Marcus trank in einem Zug den Rest des Weines und hielt ihn über seinen Mund, leicht schüttelnd, um noch den letzten kleinen Schluck zu ergattern. Mit einer schwungvollen Geste, stellte er den Becher zurück. Dabei versuchte er seine dreckigen Stiefel loszuwerden, war jedoch zu faul die Schnürung aufzuknoten. Genauso faul und etwas erschöpft lag Marcus auf die Seite gestützt und sah Milo mal grinsend, mal mit gespielten Ärger an. Aber er war eigentlich noch nie so ein grandioser Schauspieler. Seine Stimmungen waren ihm oftmals ins Gesicht geschrieben, so jetzt auch. Und er war einfach froh, endlich in Rom zu sein und im Heim seiner Familie. Aber mit dem alten Mann konnte Milo ihn tatsächlich etwas ärgern. Einen Moment kniff er seine Augen etwas zusammen und sah Milo warnend an. Doch das verflog sofort.
„Gracchus...? Ja, von dem hab ich mal gehört. Hab ich ihn nicht schon mal gesehen...hier in Rom? Ein Priester ist der also.“
Nachdenklich schüttelte Marcus den Kopf. Er wußte es nicht mehr, immerhin hatte er die meiste Zeit seines Lebens doch in Baiae verbracht und war früher nur selten in Rom gewesen. Aber einen Priester in der Familie zu haben, konnte gewiss nicht schaden. Natürlich hoffte Marcus, dass Gracchus ein Priester des Mars war. Sollte Marcus tatsächlich in den Kampf müssen, wovor er sich zwar nicht so fürchtete, aber keine Lust zu hatte, dann wäre jemand am Ohr des Kriegsgottes wahrlich nicht schlecht. Doch der Durst schlug erneut zu und Marcus war kein Mann, der sich bei so was zurück hielt. Warum auch? Das Leben war eh zu kurz, um sich genug zu amüsieren. Besonders wenn er nach Germania musste. So nahm er sich selber Wein nach und trank den Becher wieder leer. Prompt verschluckte sich Marcus heftig bei der nächsten Offenbarung. Er hustete kurz und schüttelte verblüfft den Kopf.

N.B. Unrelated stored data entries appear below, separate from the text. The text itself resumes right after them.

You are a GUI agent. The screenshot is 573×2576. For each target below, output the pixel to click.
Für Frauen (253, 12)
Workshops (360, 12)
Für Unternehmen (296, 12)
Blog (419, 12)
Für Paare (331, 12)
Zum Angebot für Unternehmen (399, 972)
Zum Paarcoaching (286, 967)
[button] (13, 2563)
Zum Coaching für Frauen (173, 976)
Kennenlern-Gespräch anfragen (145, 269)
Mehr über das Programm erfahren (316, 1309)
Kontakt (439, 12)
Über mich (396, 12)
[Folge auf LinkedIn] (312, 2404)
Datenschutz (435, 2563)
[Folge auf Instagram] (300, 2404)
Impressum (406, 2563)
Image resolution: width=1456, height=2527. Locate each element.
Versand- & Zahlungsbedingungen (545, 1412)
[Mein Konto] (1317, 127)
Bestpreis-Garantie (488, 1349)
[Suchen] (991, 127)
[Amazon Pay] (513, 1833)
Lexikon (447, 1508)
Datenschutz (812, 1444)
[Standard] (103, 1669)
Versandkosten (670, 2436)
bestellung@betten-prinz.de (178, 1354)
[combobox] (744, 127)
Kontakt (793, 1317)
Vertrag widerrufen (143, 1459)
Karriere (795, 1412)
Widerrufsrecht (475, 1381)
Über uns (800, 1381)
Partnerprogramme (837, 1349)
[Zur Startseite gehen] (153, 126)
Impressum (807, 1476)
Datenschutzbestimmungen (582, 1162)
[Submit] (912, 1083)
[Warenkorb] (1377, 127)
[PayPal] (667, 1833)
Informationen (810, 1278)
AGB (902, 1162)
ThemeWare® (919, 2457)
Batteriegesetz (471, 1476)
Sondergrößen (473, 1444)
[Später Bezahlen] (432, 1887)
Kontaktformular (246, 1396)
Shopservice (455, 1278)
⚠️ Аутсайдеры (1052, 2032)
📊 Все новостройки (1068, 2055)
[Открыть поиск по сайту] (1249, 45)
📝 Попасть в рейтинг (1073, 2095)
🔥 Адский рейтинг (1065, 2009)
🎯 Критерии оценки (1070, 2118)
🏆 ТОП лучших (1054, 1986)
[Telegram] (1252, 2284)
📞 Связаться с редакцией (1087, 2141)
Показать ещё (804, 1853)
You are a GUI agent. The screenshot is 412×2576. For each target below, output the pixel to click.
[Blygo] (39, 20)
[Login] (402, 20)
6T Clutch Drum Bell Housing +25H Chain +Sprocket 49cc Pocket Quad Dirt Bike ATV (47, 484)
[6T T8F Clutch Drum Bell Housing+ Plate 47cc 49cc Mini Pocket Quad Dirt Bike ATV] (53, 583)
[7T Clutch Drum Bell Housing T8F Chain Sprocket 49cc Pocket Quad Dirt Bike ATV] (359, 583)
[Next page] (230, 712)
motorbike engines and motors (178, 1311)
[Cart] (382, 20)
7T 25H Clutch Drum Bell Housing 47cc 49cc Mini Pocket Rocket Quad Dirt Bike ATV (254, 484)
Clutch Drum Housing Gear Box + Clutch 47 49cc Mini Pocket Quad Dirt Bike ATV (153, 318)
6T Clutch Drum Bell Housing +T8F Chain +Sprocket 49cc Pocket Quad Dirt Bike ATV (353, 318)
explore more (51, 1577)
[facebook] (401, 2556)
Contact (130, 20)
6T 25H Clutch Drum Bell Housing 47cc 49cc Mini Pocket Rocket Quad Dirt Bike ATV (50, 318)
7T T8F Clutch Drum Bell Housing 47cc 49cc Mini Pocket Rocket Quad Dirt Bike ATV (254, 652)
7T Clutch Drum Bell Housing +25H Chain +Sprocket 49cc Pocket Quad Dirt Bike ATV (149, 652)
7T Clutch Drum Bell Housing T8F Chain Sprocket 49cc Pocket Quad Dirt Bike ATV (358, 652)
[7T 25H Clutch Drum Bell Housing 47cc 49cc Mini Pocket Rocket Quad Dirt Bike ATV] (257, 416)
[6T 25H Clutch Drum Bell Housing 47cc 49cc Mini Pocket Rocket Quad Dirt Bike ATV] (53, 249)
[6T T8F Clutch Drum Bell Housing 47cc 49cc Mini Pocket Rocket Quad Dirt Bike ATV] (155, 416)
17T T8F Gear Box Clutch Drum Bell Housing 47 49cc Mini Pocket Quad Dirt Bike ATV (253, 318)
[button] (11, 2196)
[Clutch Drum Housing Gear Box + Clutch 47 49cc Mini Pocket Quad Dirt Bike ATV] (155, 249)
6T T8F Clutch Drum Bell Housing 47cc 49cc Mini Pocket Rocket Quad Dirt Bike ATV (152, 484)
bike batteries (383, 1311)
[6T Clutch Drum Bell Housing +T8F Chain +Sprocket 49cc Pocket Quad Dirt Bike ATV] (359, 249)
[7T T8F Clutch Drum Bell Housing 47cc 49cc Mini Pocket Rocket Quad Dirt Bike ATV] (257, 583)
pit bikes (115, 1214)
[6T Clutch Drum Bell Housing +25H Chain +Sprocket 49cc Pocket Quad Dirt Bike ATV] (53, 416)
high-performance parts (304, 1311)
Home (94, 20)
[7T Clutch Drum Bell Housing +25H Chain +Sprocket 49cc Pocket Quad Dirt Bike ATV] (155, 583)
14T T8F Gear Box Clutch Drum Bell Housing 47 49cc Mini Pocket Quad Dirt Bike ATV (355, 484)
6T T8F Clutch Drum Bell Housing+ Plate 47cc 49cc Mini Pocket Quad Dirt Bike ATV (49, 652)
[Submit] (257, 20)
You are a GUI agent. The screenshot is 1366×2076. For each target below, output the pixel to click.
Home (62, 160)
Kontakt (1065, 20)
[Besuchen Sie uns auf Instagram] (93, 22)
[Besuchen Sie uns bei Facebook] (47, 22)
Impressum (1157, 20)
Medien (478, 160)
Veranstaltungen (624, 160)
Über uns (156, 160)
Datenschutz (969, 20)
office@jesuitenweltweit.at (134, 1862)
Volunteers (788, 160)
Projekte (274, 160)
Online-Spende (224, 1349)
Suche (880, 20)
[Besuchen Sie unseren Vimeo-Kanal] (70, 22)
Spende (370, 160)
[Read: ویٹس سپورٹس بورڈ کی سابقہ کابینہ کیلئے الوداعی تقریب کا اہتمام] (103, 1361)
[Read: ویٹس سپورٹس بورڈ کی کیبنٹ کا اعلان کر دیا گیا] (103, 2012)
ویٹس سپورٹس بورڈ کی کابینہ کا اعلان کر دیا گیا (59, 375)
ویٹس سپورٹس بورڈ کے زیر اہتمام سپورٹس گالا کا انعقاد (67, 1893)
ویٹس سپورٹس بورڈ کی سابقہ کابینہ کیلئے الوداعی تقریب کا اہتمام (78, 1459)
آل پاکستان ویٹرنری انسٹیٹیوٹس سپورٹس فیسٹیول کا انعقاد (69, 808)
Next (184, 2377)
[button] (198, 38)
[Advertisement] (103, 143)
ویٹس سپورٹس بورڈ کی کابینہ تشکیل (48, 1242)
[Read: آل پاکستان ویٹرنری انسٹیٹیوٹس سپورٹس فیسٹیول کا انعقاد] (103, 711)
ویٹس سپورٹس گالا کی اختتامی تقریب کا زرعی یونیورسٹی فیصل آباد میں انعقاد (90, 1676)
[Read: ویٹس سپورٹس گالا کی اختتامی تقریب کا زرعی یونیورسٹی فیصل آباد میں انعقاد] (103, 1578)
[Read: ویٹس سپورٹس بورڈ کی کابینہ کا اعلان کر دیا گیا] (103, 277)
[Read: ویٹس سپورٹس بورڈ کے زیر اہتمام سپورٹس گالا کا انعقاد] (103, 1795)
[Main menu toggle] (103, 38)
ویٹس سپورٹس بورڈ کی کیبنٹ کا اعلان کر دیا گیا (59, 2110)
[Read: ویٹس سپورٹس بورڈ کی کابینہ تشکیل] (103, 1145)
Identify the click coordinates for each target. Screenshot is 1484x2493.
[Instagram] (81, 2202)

„Bei dem Schosse der Aphrodite! Von Dir gibt es zwei? Ja, Olympos und Götter, das ist wahrlich ein Schock! Oh ihr Götter, womit habe ich das bloß verdient?“
Dabei hob er theatralisch die Arme gen Himmel und blickte flehentlich zur Decke. Ächzend ließ er sie fallen, sah Milo groß an und schwieg für einen Moment. Das Schweigen kam auch in dem Moment als die Sklaven auftischten, was Marcus nutzte, um die Überraschung zu verarbeiten. Und bei solchen Dingen brauchte der Gute auch immer ein Weilchen. Immer wieder sah er zu Milo, schüttelte den Kopf und grinste nach einer Weile. Doch wie immer, wenn so etwas Neues auf ihn zukam, übermannte ihn die Sprachlosigkeit. So griff er lieber herzhaft zu. Dass die Wachteln fehlten, merkte Marcus wirklich nicht und er ließ sich das Aufgetischte schmecken. Dabei hielt er dem Sklaven, der nachschenkte, auch sein Glas hin und aß wie ein Bär. Auch dort schien er kein Mann der Mäßigung zu sein, sondern griff herzhaft zu, wie er es immer gemacht hatte. Immer wenn er nicht trainierte, schlug das auch schnell auf seine Figur um und er drohte immer kleine Rettungsringe um den Bauch zu entwickeln. Aber das schien ihn beim Thema Essen nicht zu bekümmern. Zur Küche nickte Marcus knapp. Schmecken tat es ihm wirklich und das sah man auch.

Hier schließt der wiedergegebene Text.